Sebagai seorang guru bahasa Inggris (meski sekarang menjadi Research Associate di bidang  Pengembangan Anak dan Hubungan Masyarakat), saya terkadang merasa tergelitik ketika melihat sebagian orang melakukan kesalahan dalam berbahasa Inggris. Bukan merasa sok pintar, tapi naluri saya sebagai guru menderu-deru tatkala saya dapati ada kesalahan, entah pada penulisan, pronunciation, dan grammatical error. Beberapa teman bahkam menjuluki saya sebagai Grammar Nazi karena saya gak sungkan mengingatkan kesalahan mereka lalu mengoreksinya. Itu kalau sama temen sendiri. 
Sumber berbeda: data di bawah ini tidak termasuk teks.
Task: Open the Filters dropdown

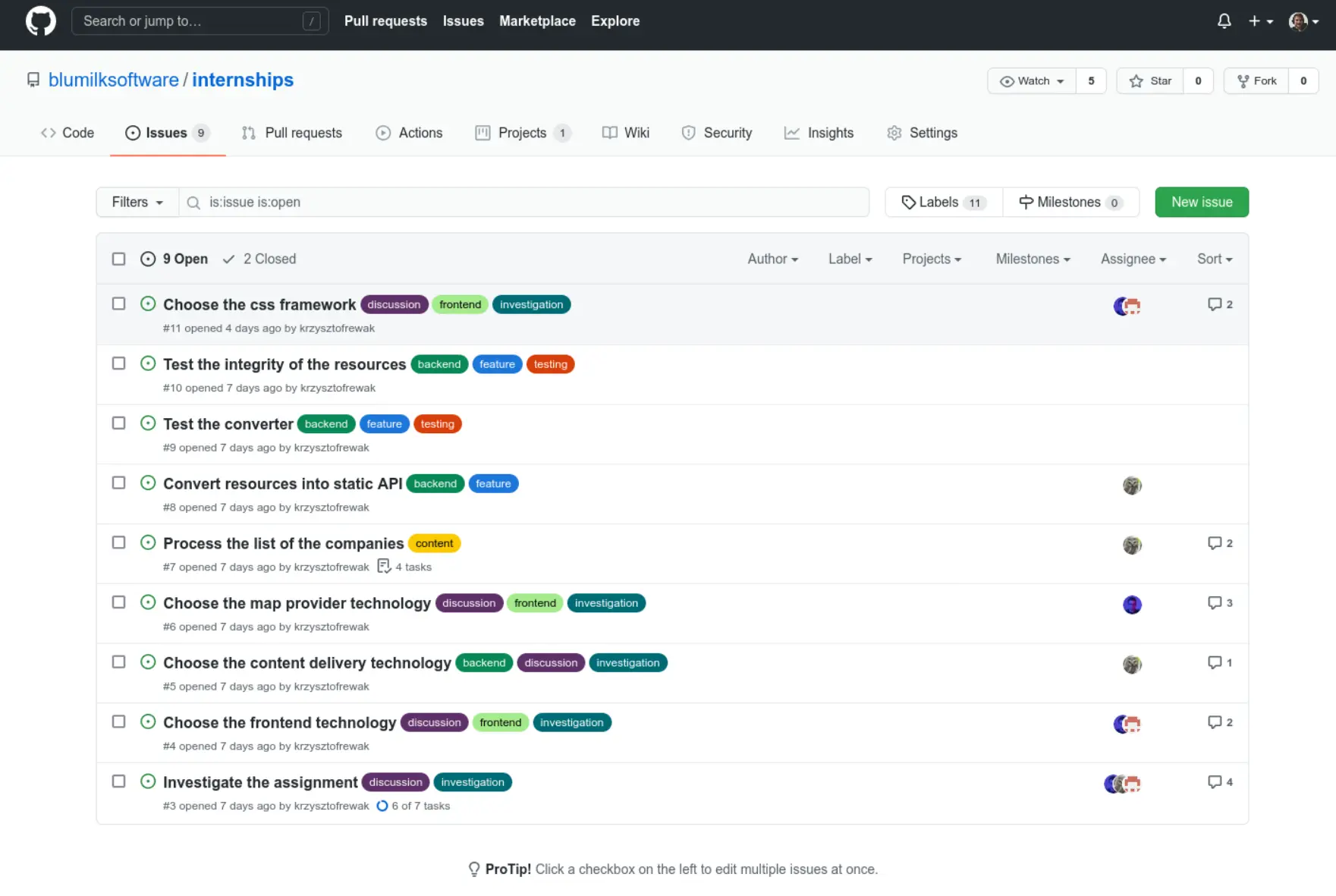Action: pyautogui.click(x=137, y=203)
Melakukan kesalahan dalam berbahasa, saya kira cukup wajar karena memang yang namanya belajar itu ya harus membuat kesalahan dulu lalu berani mengakui kesalahan dan akhirnya memperbaiki diri. Kesalahan dalam berbahasa, khususnya bahasa Inggris, akan sangat fatal jika tidak ada yang berani mengoreksi. Kenapa? Karena orang yang melakukan kesalahan selamanya akan menganggap bahwa apa yang dia lakukan benar. 


Namun, ada sebagian orang yang memang tidak suka jika dikoreksi, terlebih jika kesalahannya dilakukan di sosmed. Nah, apa dong yang sebaiknya kita lakukan? Kalau saya, saya tidak suka ngajak ribut kecuali saya dipaksa untuk ribut 😂, jadi kadang saya menggunakan inbox atau bikin postingan sendiri di lapak saya sebagai pengingat bagi diri saya sendiri dan juga orang lain. Dan kali ini saya menggunakan cara kedua, mau pake inbox juga males.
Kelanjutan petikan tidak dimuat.